When it comes to the handling of complex pressing foreign policy issues, national security considerations of the executive branch generally trump rulings of U.S. courts, as well as those of U.S. government agencies. The FAA is no exception, although the matter is usually handled in more subtle than direct ways. In this perspective, the decision to ban U.S. flights into Israel, and then to resume them, has to be seen as a White House decision, not one by the FAA.
To put the matter in perspective, in 1995, when in private practice, I was approached to see if I could do something about the heavy fine imposed upon Egypt Air, Egypt's national airline, by the Department of Commerce for leasing Libyan airplanes. Such leasing violated U.S. regulations. I went to the Department of Commerce, but was told that this is what the law required, just as the FAA contended that stopping Israel-bound flights was required by FAA regulations.
In 1995, in light of the Commerce Department's statement that its action was required by law, I went directly to the White House. As a result, the NSC, over President Clinton's signature, sent a note to the secretary of commerce stating that the president has determined that fining Egypt at this time is not in the national interest in bolstering U.S. relations with Egypt (direct Arab-Israeli talks had started in Spain) absent clear countervailing legal considerations, and was asked to be advised.
Not surprisingly, the advice that came back from the Department of Commerce was that there were no countervailing legal considerations.
The White House could have acted similarly in the current situation where Middle East peace is much more directly affected. In fact it is clear from the FAA spokesman that before they made a public declaration of their intended ban ruling they released it to the White House. The White House could have written to the FAA Director that, unlike the FAA, the president must examine the whole gamut of U.S. national security interests. In this case, rewarding Hamas terrorism by allowing the landing of a random rocket which Israel decided not to destroy one mile from Ben Gurion Airport did not, he could have written, warrant the proposed FAA ban, absent clear countervailing legal considerations. The FAA director would then likely have withdrawn the proposed ban.

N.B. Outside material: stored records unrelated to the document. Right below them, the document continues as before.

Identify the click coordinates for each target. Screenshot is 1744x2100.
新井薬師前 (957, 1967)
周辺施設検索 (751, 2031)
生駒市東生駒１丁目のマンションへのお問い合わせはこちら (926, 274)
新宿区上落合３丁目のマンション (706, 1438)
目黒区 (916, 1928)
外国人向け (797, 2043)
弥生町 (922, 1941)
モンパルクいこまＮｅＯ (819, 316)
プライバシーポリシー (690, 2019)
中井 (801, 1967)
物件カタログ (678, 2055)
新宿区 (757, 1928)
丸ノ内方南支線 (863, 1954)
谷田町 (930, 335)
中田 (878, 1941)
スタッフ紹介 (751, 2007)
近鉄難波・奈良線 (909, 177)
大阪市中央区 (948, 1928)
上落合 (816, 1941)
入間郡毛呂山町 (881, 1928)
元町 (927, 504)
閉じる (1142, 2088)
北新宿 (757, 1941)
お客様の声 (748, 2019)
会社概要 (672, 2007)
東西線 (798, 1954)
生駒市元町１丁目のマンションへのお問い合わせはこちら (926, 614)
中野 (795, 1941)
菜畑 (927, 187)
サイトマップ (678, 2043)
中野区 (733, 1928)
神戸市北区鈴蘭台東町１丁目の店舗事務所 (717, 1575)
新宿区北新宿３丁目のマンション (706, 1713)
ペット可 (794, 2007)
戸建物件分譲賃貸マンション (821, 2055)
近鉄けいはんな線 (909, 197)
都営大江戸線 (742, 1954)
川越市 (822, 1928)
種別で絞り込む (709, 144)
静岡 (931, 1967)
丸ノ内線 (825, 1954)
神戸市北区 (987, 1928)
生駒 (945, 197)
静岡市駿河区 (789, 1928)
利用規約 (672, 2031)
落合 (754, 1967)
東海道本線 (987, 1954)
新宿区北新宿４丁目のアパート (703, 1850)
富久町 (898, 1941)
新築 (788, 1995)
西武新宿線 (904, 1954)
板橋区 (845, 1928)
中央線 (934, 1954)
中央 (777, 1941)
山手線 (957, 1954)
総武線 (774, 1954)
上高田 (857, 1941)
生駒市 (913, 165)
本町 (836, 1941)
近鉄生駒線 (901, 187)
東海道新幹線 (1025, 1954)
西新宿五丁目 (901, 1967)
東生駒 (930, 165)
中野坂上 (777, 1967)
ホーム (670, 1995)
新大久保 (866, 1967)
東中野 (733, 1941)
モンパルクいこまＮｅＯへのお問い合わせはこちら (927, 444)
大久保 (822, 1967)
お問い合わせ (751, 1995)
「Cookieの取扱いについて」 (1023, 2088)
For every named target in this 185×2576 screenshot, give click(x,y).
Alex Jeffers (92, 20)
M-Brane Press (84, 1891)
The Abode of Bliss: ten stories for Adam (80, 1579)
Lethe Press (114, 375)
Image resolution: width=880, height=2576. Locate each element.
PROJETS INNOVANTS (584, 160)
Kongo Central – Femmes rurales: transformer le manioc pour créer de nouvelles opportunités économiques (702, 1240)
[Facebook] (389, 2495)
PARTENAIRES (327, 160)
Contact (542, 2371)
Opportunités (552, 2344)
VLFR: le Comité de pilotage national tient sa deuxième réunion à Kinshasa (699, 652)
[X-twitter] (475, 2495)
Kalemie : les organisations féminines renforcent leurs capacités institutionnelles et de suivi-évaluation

Seen in this perspective, the ultimate decision rested in the president's hands. He could have chosen to explain to the American public both the shoot down of the Malaysian jet and the gamut of U.S. national security considerations which compelled a decision on this case. Instead the context of U.S. national security concerns, when terrorism is at issue, was ignored as if all that was at stake was a routine FAA ruling.
The writer, an attorney, was deputy assistant U.S. Attorney General for legal counsel during the Reagan administration.